Such calls are dangerously misguided. Even if the task of nation building in Afghanistan were feasible (and there are compelling reasons to believe that it is not), it would be a distraction from America’s overriding goal in that part of the world: destroying the Al‐Qaeda and Taliban forces that were responsible for the terrorist attacks on September 11. Proponents of nation building sometimes act as though America’s principal mission is to rebuild Afghanistan, and that fighting Al‐Qaeda and the Taliban is merely an annoying prerequisite. They need to keep their eye on the real prize.
The call for a more active U.S. military presence in Afghanistan is based on several fallacies. One is the notion that poverty and the existence of “failed states” breed terrorism. If that were true, sub‐Saharan Africa would be the principal incubator of terrorism because that region is littered with chronically misgoverned failed states inhabited by desperately poor people. Yet sub‐Saharan Africa is relatively quiescent, whereas the more prosperous states of the Persian Gulf region produce the greatest number of terrorists.

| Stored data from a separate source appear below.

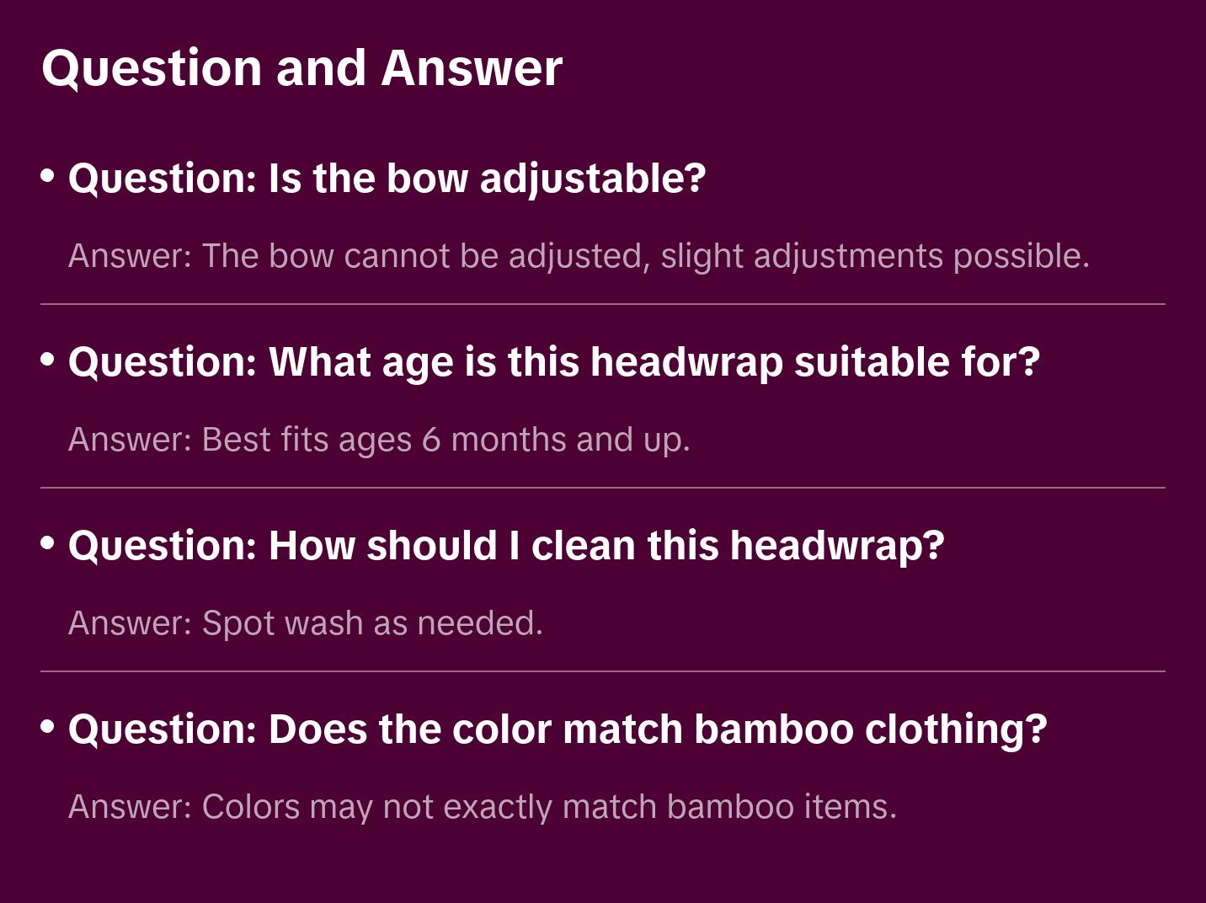This screenshot has height=903, width=1206.
Task: Click the bullet beside bow adjustable question
Action: point(48,176)
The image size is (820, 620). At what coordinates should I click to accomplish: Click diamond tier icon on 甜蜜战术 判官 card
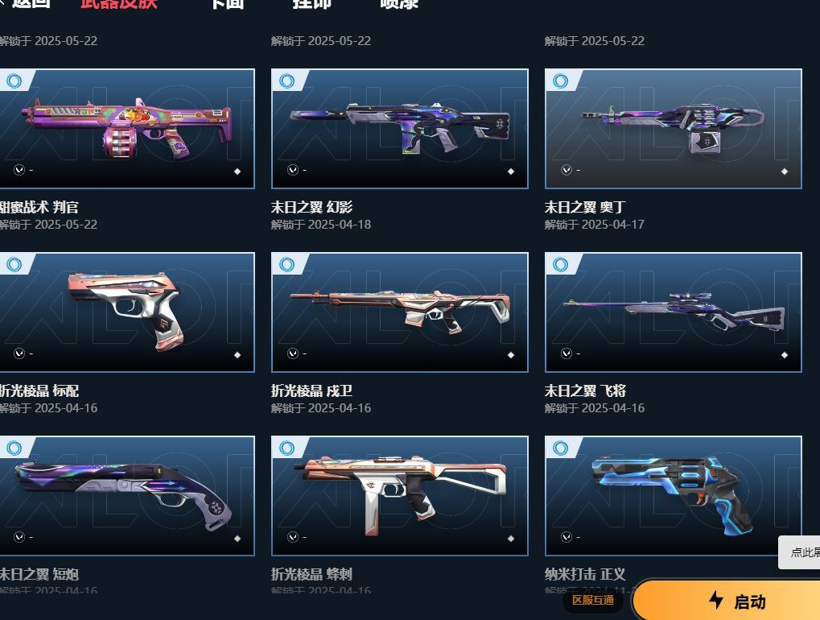237,171
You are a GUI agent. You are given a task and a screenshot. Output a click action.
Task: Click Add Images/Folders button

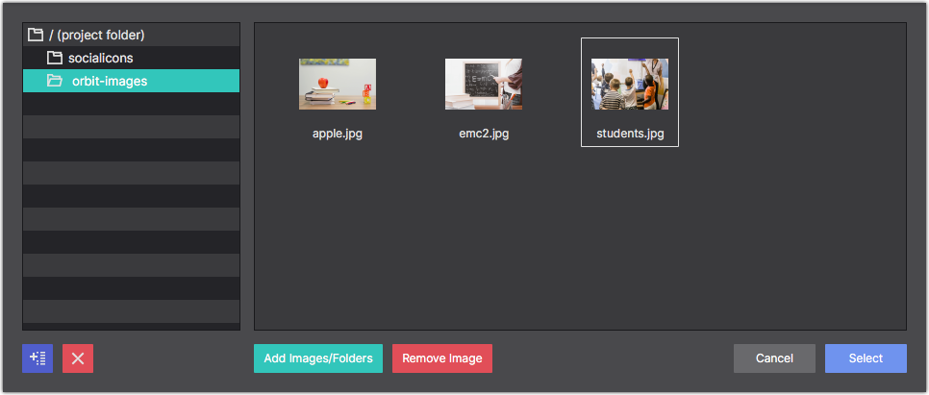click(318, 358)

Most of the Sept. 11 hijackers were middle class Saudis, and one might have thought that such evidence would have destroyed the myth of the connection between poverty and terrorism.
A second fallacy is that only a prolonged U.S. military presence and Washington’s firm backing for a powerful central Afghan government can prevent Afghanistan from reverting to the chaos and extremism that marked the rule of the Taliban. But Afghanistan’s troubles began not when its neighbors left the country alone, but when they meddled and attempted to prop‐up friendly governments. First the Soviet Union in the 1970s and 1980s and then Pakistan in the 1990s sought to install and maintain pliant regimes. It cannot be emphasized often enough that, without the meddling of Pakistan, the Taliban would never have come to power in Afghanistan, and the country would not have become a haven for Al‐Qaeda.
If outside powers simply leave Afghanistan alone, the country is likely to revert to its traditional form of governance. That was a highly decentralized system with a nominal national government but with most power held by tribal leaders and so‐called regional warlords. It may not be either efficient or democratic by Western standards, but it served the Afghan people reasonably well for decades before the Soviet Union interfered.
One other aspect of Afghanistan’s history ought to give would‐be nation builders pause. Although factions in the country’s complex ethnic mosaic often fight among themselves, they tend to unite against any outside power that is seen as interfering in the country’s internal affairs. The British in the 19th century and the Soviets in the 1980s made that painful discovery. American forces were initially greeted as liberators as they ousted the unpopular Taliban regime. But the longer our forces linger, the more they are likely to be viewed as an occupying imperial power, and the more they will become entangled in the country’s ruthless political intrigues.
Finally, the call for nation building assumes that the primary terrorist threat is still located in Afghanistan. But that has not been true for months. The principal nest of Al‐Qaeda and Taliban forces is now across the border in Pakistan. And Washington is neglecting that menace. Although a few U.S. troops have engaged enemy fighters (and more recently a handful of Pakistani forces has also joined the fray), a major offensive in Pakistan’s western tribal regions is required‐and the sooner the better.
Increasing the number of U.S. military personnel in Afghanistan to back the government of President Hamid Karzai against its opponents would be putting our troops in the wrong place against the wrong adversary. At best, a nation‐building mission would be an endless, frustrating venture similar to those in the Balkans. At worst, American forces could become the targets of outraged Afghans. In either case, the real enemy will be smiling across the border in Pakistan.